9 mo's off opiates... THoughts..

Your body is re adusting itself to being sober still..it can take a good amount of time, esp if you used for a lot of years. Don't use and set yourself back!
 
Id Say from personal expereince, and also from what they say in all the rehabs Ive been too, it takes a year for your body and mind to return back to normal, give or take.. Thats about what it took for me right around the 1 year 2 month mark.

It only takes one mistake to fuck that all up though,,,,,
 
Congrats! 9 months is a long time, especially when you see addicts on TV bragging about 9 DAYS (ahem, Intervention)

Drugs can be fun. Opiates are an escape from physical and emotional pain, but they're also an escape from boredom, self-doubt and inhibitions--the very feelings that are notorious for trigger relapses in addicts.

My advice is to talk to a doctor about how you're feeling. If you suffer from a mental health condition like depression, you'll never feel better until you address it. Not all depression manifests as sadness, uncontrollable crying and binge eating, especially in men. Feeling empty, bored, restless or anxious can also signal depression, so don't be too quick to dismiss it.

In the meantime I suggest finding a hobby, subject or pursuit that you can lose yourself in.
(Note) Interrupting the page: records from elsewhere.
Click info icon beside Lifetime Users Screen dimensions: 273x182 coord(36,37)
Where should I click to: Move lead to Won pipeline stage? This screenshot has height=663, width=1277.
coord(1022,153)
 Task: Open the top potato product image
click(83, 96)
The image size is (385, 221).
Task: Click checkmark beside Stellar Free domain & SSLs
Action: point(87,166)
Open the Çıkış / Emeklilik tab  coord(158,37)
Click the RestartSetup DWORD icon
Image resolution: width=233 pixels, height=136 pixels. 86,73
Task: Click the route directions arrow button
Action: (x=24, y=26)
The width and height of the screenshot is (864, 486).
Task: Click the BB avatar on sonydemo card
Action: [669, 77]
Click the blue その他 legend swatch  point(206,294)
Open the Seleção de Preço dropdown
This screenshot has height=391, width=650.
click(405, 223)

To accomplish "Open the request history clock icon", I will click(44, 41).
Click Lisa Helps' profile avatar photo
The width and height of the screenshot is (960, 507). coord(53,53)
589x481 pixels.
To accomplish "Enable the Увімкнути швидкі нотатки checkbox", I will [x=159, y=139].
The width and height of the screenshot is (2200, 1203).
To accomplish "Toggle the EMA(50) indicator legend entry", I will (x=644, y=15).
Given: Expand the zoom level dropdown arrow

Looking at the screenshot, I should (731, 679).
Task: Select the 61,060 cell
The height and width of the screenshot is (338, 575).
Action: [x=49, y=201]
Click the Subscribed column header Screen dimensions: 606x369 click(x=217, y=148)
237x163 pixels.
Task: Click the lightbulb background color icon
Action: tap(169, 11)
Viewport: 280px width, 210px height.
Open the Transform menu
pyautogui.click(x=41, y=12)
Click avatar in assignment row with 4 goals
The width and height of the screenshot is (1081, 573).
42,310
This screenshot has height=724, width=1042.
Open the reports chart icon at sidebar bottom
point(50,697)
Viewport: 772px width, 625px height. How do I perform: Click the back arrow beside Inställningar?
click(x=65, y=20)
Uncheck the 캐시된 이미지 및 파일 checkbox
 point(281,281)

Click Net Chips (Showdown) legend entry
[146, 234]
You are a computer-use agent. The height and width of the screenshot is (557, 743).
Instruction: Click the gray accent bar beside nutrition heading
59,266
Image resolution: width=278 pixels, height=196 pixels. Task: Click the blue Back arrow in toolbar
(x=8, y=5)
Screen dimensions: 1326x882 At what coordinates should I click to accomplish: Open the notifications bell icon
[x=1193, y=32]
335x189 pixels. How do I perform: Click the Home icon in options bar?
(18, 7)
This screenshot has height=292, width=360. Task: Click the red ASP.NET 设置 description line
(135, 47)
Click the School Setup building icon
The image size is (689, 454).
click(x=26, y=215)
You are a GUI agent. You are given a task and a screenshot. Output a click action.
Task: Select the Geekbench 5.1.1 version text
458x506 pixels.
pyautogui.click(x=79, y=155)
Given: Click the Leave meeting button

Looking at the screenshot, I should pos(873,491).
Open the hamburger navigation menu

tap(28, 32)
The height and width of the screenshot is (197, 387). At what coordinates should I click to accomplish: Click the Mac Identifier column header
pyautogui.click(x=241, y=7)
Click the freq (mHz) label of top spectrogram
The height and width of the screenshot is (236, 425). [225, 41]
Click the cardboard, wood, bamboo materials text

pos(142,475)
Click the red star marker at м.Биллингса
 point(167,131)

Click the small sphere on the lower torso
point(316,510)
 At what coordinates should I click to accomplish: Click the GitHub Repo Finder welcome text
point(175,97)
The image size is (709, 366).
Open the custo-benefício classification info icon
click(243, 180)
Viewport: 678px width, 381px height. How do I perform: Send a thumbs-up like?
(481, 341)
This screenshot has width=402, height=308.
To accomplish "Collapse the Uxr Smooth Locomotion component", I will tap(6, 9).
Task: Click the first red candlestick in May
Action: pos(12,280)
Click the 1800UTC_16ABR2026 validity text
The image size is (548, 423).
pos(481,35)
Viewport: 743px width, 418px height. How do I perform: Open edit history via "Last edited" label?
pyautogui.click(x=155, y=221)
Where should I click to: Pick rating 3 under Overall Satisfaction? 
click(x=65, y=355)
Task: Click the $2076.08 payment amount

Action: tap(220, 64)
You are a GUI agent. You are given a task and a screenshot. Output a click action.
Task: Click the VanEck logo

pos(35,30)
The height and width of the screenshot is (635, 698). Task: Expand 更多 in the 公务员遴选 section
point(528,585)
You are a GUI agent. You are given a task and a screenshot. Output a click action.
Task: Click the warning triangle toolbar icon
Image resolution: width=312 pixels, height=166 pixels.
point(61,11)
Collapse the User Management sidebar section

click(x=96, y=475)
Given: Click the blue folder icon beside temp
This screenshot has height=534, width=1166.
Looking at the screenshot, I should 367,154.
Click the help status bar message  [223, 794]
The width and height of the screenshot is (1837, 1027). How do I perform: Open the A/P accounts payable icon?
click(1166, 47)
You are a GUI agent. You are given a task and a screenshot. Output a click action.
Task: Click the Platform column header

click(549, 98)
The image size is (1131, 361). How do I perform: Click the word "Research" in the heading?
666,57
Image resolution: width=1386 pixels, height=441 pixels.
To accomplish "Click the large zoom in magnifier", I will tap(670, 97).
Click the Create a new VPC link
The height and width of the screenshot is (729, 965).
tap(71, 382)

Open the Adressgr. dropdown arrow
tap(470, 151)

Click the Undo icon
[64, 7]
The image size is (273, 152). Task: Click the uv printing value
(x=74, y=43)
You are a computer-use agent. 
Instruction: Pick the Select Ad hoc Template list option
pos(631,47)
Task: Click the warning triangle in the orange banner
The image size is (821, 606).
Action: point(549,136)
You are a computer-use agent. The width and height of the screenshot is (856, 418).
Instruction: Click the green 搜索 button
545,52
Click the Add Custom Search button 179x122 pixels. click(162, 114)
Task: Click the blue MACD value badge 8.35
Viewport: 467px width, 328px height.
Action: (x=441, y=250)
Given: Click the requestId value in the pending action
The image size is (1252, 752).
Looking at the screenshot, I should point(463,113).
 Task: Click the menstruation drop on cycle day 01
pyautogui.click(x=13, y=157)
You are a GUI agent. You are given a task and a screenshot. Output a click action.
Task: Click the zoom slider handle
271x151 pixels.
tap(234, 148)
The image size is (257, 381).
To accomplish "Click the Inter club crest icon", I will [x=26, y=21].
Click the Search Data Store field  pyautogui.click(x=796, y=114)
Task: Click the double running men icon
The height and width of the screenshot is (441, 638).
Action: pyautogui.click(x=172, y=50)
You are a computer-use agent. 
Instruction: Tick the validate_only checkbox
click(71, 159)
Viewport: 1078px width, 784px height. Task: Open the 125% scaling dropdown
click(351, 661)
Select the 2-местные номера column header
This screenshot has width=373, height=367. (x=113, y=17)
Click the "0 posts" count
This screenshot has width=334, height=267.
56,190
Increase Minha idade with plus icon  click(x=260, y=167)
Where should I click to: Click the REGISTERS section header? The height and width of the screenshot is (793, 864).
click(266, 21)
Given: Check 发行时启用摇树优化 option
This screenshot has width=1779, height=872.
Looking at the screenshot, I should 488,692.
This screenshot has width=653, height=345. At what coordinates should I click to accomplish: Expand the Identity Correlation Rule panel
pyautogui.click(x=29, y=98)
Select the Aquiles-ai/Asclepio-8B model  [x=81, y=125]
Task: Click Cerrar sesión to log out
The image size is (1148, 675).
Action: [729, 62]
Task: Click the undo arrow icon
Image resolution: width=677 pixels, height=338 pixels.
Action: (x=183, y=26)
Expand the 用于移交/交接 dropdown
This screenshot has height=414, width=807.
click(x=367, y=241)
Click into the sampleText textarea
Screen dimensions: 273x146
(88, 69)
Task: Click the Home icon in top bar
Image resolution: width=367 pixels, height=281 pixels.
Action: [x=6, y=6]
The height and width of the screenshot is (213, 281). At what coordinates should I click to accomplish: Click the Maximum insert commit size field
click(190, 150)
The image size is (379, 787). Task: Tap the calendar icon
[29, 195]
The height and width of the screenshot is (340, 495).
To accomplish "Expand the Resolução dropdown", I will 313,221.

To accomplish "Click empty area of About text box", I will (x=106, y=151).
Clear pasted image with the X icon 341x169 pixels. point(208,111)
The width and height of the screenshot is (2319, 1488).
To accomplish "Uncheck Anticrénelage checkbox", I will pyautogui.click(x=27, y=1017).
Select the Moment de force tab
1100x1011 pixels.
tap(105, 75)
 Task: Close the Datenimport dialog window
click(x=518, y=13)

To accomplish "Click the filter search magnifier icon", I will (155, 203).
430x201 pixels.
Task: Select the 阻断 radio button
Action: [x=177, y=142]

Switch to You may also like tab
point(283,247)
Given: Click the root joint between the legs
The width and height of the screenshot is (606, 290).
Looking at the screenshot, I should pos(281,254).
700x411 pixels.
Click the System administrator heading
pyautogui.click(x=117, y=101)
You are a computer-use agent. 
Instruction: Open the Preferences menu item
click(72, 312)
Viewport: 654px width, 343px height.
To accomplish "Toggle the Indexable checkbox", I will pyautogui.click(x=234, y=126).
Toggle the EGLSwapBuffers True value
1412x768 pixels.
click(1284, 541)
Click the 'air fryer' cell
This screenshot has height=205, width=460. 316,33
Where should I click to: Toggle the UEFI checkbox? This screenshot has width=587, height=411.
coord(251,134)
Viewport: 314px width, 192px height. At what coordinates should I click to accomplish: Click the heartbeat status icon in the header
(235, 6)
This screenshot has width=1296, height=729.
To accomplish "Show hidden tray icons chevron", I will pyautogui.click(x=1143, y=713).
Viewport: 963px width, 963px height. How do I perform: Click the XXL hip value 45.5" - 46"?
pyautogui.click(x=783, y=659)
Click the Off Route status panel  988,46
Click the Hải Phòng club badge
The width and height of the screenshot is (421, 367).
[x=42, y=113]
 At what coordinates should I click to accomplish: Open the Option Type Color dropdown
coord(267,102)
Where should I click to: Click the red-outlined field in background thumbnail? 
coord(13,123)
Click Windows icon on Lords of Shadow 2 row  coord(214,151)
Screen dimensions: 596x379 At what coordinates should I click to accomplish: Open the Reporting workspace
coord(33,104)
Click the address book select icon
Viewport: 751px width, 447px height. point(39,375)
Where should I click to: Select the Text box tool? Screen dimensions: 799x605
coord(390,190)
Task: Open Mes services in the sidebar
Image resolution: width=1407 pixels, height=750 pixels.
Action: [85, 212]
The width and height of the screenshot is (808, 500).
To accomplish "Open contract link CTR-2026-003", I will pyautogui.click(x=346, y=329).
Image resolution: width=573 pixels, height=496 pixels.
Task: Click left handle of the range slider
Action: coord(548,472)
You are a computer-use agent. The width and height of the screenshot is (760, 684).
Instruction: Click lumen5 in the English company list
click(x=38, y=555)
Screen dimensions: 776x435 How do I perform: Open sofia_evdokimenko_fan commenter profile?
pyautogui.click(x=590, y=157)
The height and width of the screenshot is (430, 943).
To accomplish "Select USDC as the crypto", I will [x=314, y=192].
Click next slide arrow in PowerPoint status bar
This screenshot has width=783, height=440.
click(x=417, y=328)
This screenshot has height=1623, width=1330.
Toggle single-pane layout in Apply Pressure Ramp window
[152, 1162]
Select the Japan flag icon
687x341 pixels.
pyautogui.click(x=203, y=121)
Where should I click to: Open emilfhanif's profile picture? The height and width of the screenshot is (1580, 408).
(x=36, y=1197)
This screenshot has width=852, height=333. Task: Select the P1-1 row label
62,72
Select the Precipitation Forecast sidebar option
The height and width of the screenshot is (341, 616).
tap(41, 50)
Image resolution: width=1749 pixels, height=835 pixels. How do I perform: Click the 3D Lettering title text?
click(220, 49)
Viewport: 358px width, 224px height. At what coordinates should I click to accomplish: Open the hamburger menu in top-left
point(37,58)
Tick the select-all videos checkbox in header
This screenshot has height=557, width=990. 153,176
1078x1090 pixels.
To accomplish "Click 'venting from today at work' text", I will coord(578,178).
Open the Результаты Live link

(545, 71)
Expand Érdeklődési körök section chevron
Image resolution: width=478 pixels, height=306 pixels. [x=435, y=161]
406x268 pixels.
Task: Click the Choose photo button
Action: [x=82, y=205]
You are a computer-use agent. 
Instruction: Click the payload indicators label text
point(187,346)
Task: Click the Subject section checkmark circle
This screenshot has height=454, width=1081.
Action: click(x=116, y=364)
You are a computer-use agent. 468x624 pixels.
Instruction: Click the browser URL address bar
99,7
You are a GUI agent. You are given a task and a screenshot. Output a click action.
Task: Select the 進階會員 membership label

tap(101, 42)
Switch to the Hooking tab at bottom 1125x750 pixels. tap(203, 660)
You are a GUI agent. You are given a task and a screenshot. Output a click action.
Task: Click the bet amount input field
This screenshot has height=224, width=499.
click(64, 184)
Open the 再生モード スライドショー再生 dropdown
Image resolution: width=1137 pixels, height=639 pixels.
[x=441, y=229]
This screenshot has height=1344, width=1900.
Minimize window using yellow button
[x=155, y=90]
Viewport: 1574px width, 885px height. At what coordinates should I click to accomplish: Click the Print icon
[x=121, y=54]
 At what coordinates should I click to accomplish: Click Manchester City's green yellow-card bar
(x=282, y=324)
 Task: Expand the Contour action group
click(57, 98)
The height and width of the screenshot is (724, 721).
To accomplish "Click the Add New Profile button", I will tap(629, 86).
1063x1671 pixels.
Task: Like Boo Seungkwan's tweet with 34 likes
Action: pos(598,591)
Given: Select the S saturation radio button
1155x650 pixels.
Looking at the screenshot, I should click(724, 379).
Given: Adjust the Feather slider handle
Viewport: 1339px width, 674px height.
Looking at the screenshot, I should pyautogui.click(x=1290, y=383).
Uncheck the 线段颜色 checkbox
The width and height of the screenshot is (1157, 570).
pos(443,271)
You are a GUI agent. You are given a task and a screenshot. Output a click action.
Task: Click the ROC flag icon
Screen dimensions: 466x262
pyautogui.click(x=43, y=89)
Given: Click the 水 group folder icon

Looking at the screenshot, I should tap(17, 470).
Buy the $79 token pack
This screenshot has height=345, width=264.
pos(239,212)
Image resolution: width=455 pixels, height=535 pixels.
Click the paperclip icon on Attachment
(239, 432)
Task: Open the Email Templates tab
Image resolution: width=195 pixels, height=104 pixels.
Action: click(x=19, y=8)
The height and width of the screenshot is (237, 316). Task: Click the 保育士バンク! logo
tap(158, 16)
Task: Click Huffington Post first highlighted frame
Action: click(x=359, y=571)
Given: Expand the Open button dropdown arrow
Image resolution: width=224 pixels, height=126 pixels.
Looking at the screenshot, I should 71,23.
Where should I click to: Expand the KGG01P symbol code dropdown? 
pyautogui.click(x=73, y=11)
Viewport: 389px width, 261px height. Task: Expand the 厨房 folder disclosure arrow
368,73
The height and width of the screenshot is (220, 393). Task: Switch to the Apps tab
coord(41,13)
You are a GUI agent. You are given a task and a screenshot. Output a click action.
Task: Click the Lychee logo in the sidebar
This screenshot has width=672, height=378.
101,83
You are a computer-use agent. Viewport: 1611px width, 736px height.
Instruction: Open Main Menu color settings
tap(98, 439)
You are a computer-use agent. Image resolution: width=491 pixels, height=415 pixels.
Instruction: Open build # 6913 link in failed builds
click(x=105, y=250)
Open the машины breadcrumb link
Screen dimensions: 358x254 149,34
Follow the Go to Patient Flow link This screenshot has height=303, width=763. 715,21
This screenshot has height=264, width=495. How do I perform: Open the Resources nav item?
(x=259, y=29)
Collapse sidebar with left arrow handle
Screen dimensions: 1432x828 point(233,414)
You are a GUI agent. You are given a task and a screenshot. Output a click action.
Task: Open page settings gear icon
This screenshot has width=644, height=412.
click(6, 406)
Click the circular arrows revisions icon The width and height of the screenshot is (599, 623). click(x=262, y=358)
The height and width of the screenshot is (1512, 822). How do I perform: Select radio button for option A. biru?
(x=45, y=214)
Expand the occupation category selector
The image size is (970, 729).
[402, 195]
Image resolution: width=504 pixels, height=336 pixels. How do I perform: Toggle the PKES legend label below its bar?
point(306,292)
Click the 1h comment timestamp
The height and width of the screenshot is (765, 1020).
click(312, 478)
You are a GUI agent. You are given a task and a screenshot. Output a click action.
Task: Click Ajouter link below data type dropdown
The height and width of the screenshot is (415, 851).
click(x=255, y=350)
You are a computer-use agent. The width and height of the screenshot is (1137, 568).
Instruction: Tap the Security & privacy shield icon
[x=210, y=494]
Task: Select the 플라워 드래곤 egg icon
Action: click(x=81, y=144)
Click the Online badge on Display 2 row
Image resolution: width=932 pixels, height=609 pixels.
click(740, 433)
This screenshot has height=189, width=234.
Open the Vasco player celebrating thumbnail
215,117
Maybe it's work, fitness or just researching a particular subject of interest. Doesn't matter. Anything to keep you busy and avoiding boredom is positive (besides using). What are your passions? What intrigued you as a child...and before you started using drugs? Start there.

Again, congrats on 9 months. The desire to get high may never leave completely, but in time you'll learn to identify the feelings and events that make the desire stronger and get better at avoiding or dealing with them.

Wishing you a happy 2011!
 
I just saw that a few responded to my rather long post and storty that o decided to write out for the op to give encouragement and support.

Someone asked how I found myself around dope after 24 yrs. Well we will just put it this way. Side job occupational hazzaed. I've had iheroin in front of me numerous times in the past several years. I have always been able to walk away. I was going through an incredibly hard time. Had lost my home of 14 yrs to foreclosure. Was very depressed. Was dealing with immense physical pain due to disease. Was mentally not well and this particular time I just caved.

It was there. It was like the perfect storm and I had lost so much and didn't have my kids with me for first time etc etc. All excuses but as I said the perfect storm. I got weak. I got very stupid. I used. It was great...................I immediately bout 2 gs........ I worke up next day ready to use. Too a glook at those gs...called a couple junkie friends and said come get this shit. Otherwise I'm going back down that rabbit hole........and will never come back out. They came. I gave it away and felt a weight lifted off my shoulders.

I know I will never use heroin or cocaine again. It was like testing my own boundaries. I know clearly what they are. The lines just got slightlblurred.

Ived kicked my ass over it plentym. I am done. I do though have some serious health issues and have to use opiates responsibly and as prescribed and I do walk the line between addiction and dependance daily.
I'm willing to offer my expertise to anyone fighting to get and stay clean and I hope my story helped inspire strength.

Peace prayers and good health to the op and everyone here in the darkside.